GIVEN RECORDS =
++++++++
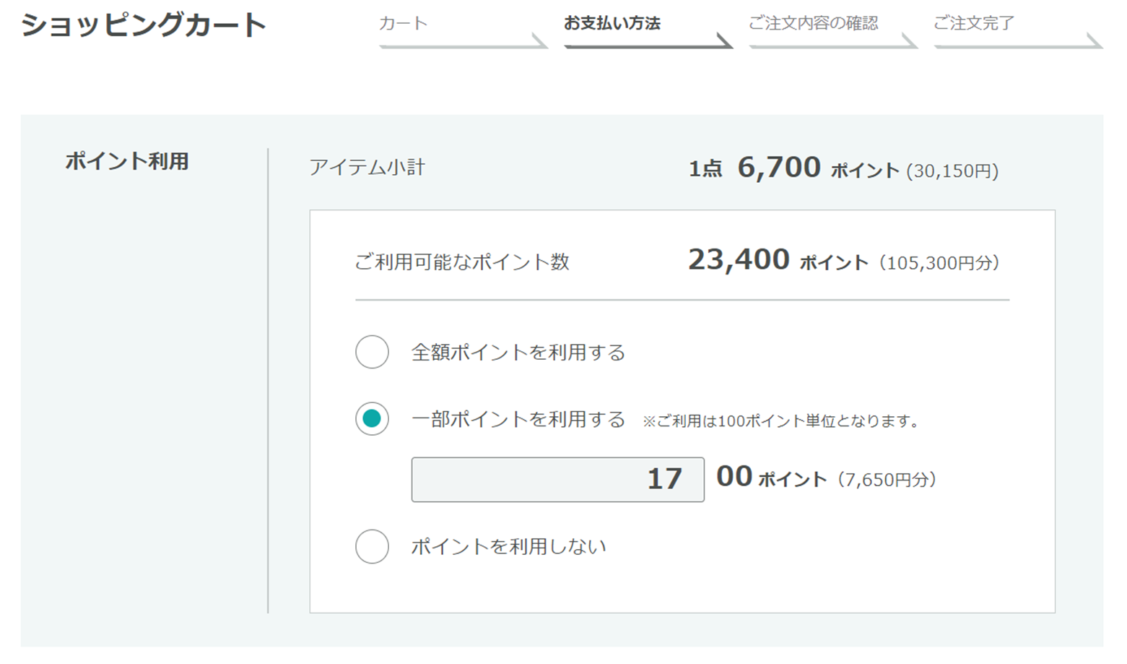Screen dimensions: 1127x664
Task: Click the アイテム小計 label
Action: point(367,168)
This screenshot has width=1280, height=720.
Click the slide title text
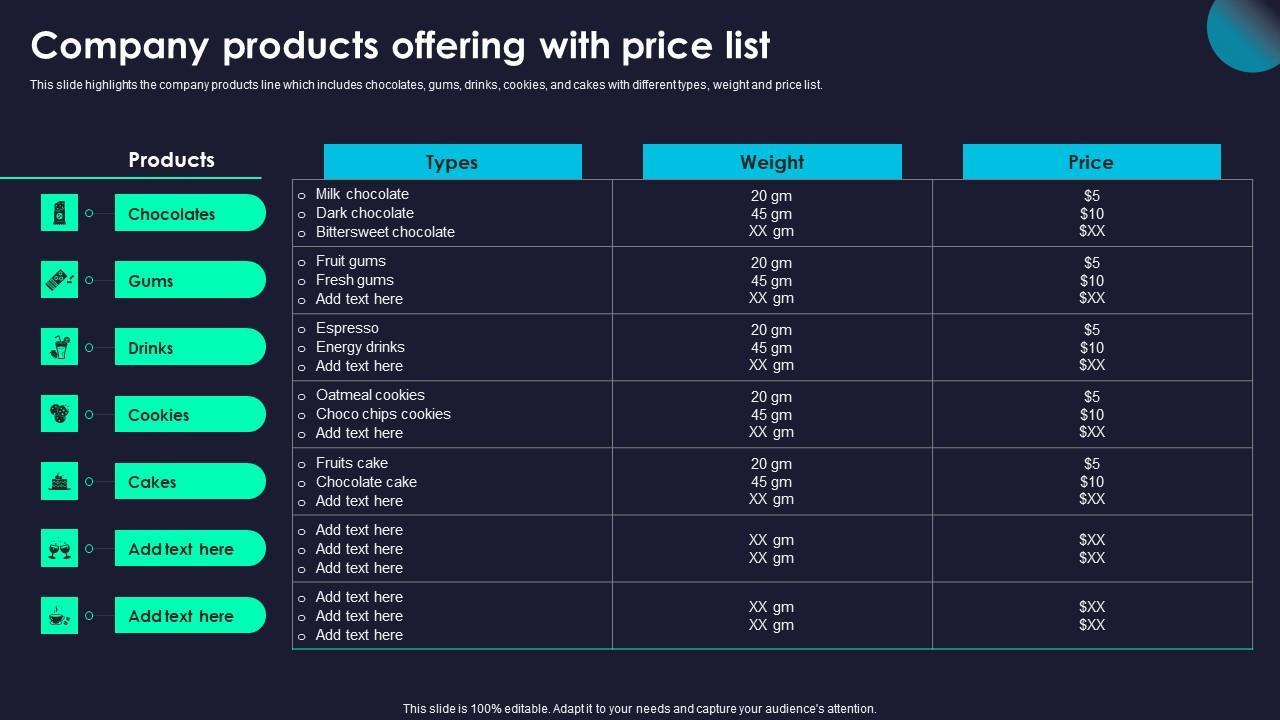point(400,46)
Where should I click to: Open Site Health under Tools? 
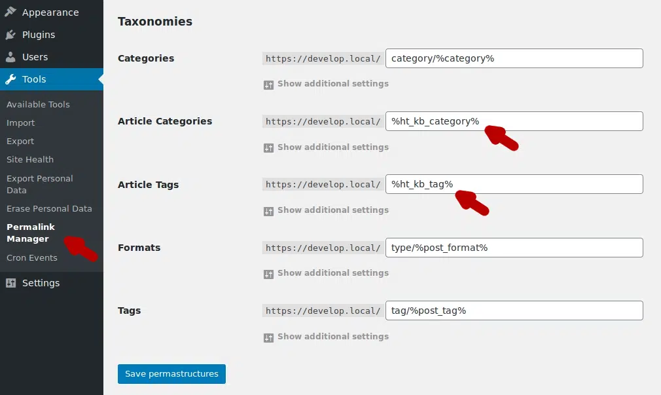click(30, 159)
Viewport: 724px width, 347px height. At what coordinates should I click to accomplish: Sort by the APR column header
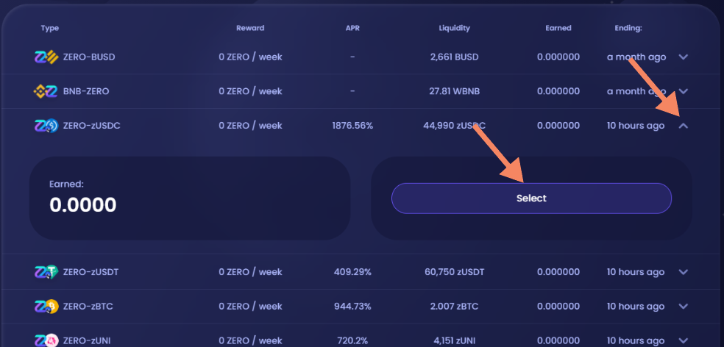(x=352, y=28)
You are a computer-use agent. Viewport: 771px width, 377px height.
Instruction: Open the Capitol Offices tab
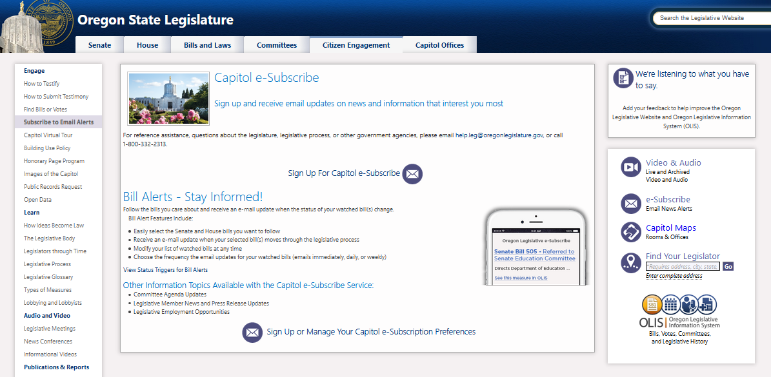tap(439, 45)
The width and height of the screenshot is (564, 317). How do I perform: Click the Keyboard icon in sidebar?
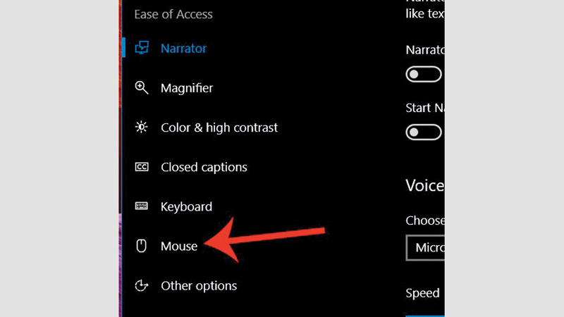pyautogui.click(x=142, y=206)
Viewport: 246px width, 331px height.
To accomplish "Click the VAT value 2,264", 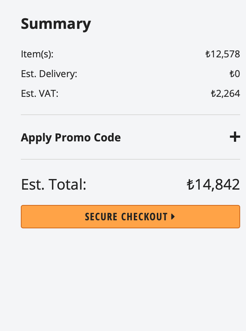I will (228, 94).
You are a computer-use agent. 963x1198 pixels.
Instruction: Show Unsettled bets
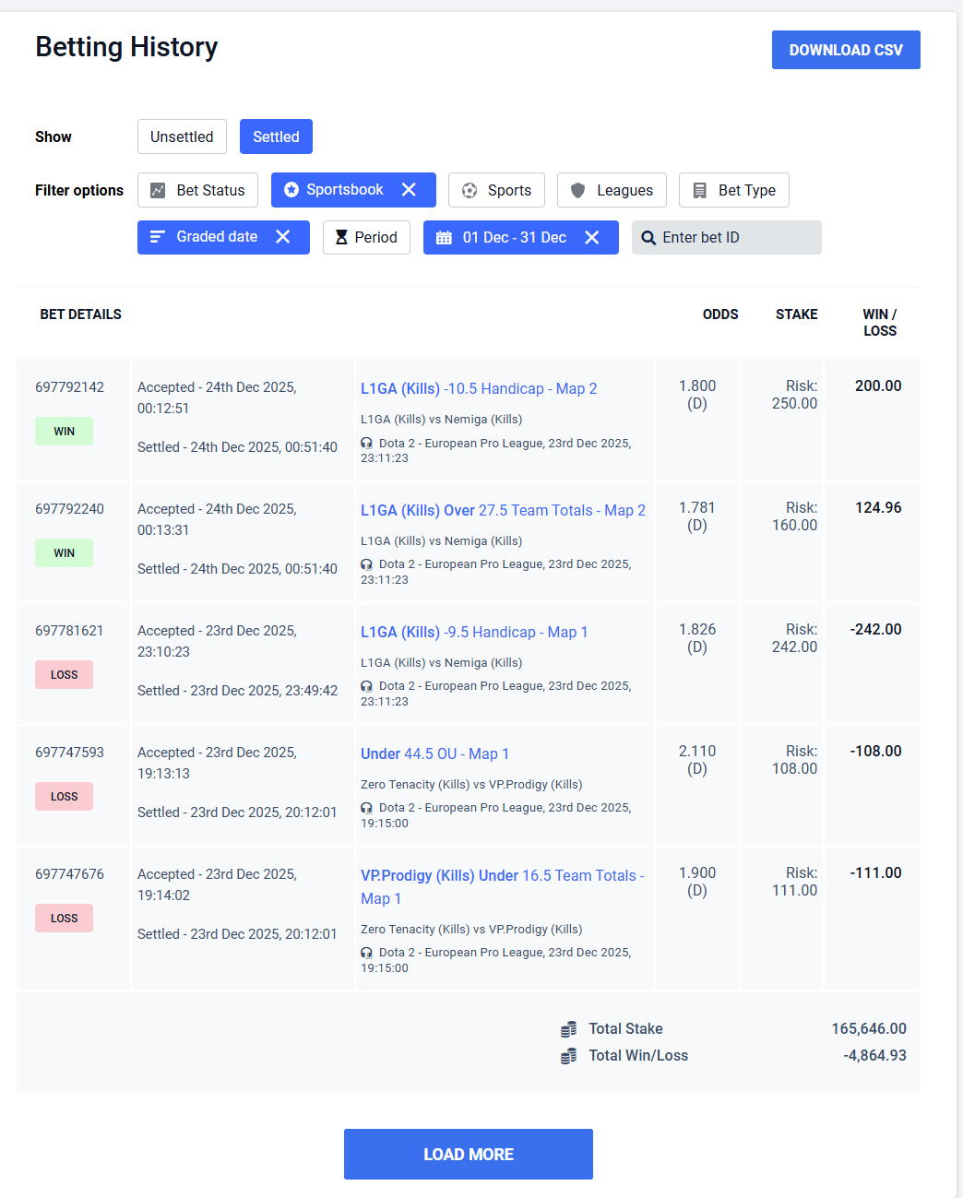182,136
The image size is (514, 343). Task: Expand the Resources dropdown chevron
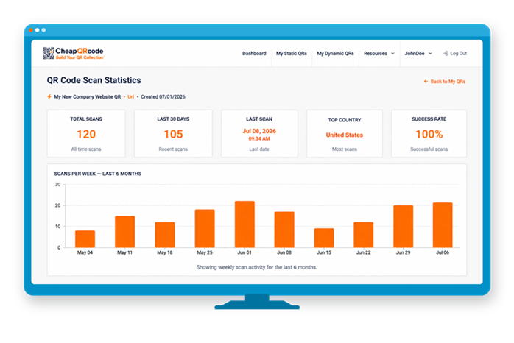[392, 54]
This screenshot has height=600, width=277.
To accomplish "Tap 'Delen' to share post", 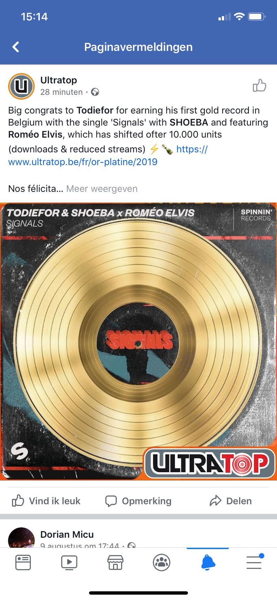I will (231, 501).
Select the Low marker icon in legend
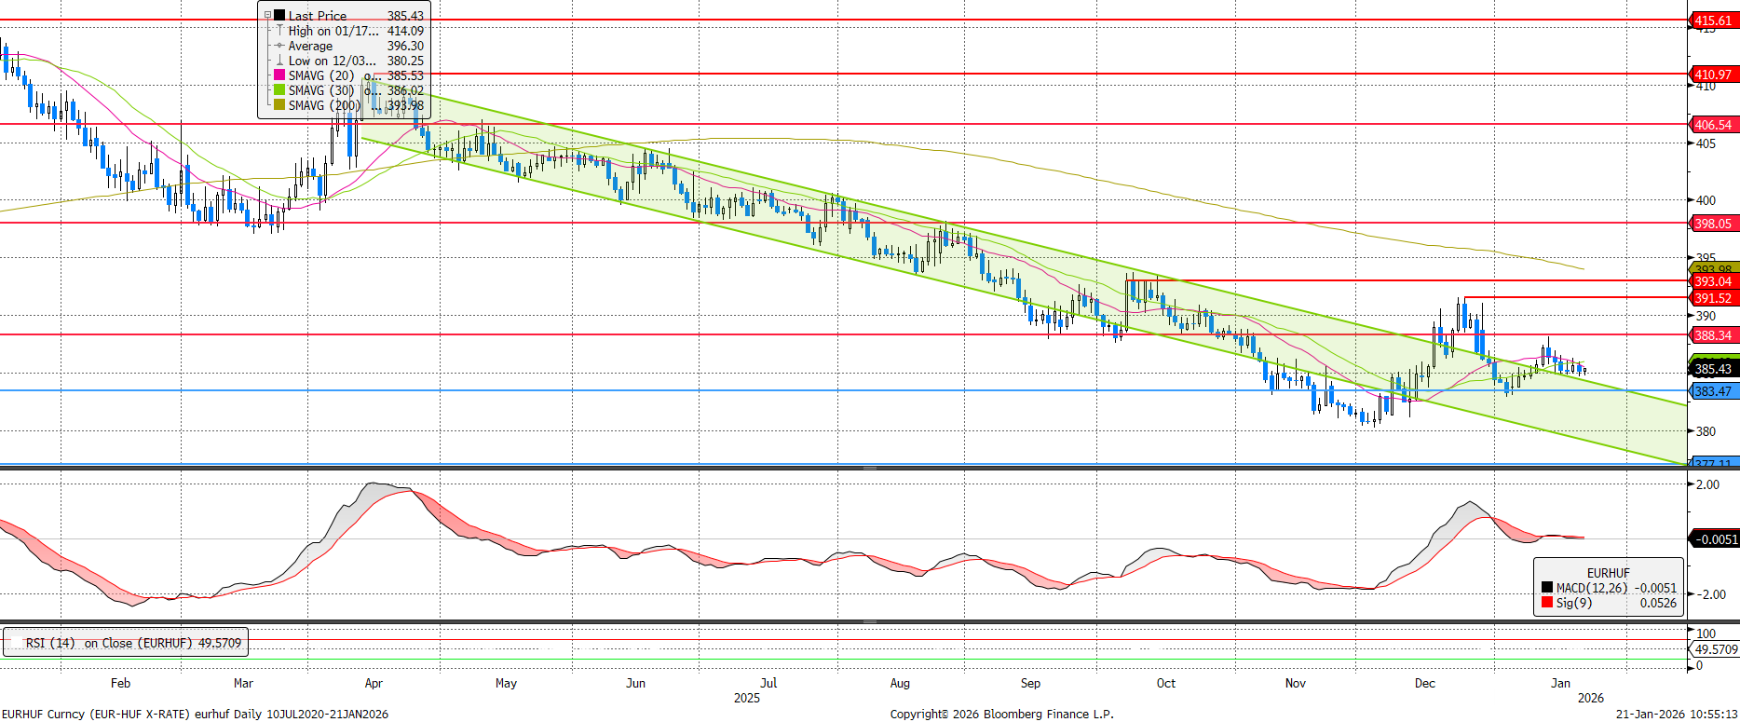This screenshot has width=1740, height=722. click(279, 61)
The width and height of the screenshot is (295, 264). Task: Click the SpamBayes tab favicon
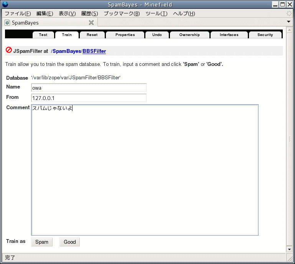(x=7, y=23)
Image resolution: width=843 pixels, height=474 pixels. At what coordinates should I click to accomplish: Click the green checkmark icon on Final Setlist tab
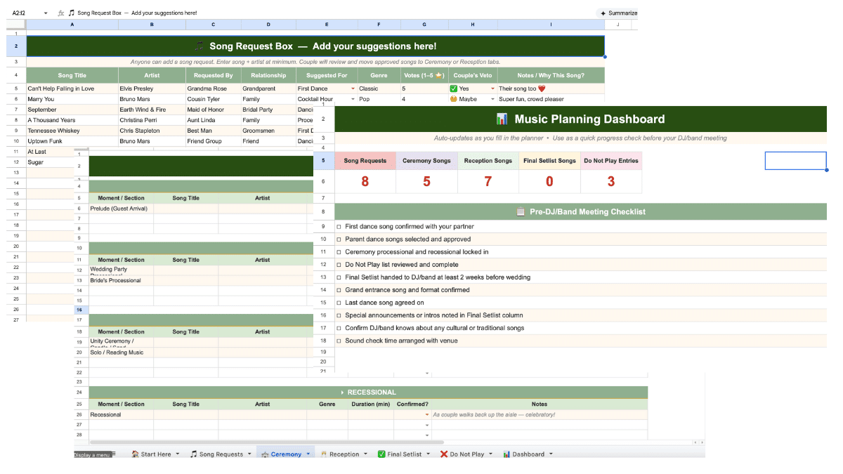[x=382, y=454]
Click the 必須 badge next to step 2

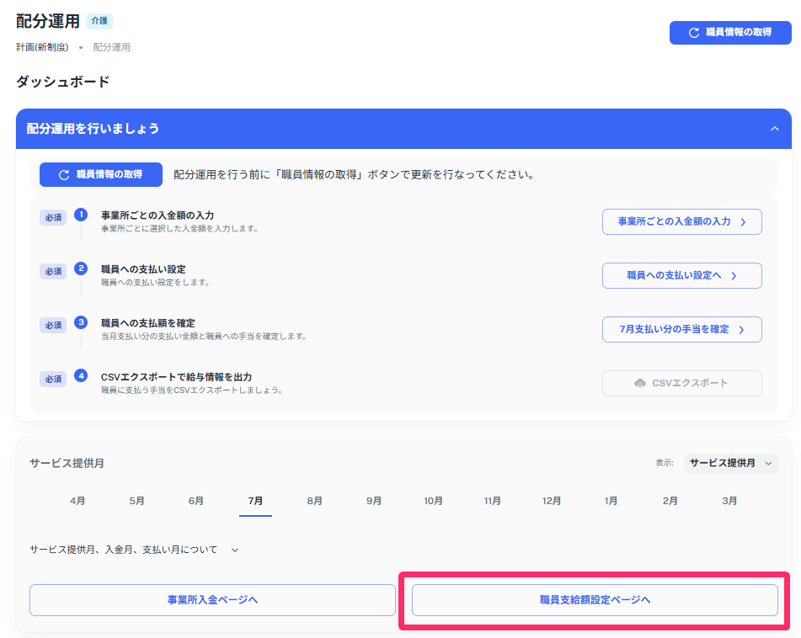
++++++++
PROBLEM DETAILS =
Using the entries, return every line where the word "computer" can be found.

YOUR RESPONSE =
You are a computer-use agent. Viewport: 771px width, 377px height.
You are a computer-use agent. 963x1198 pixels.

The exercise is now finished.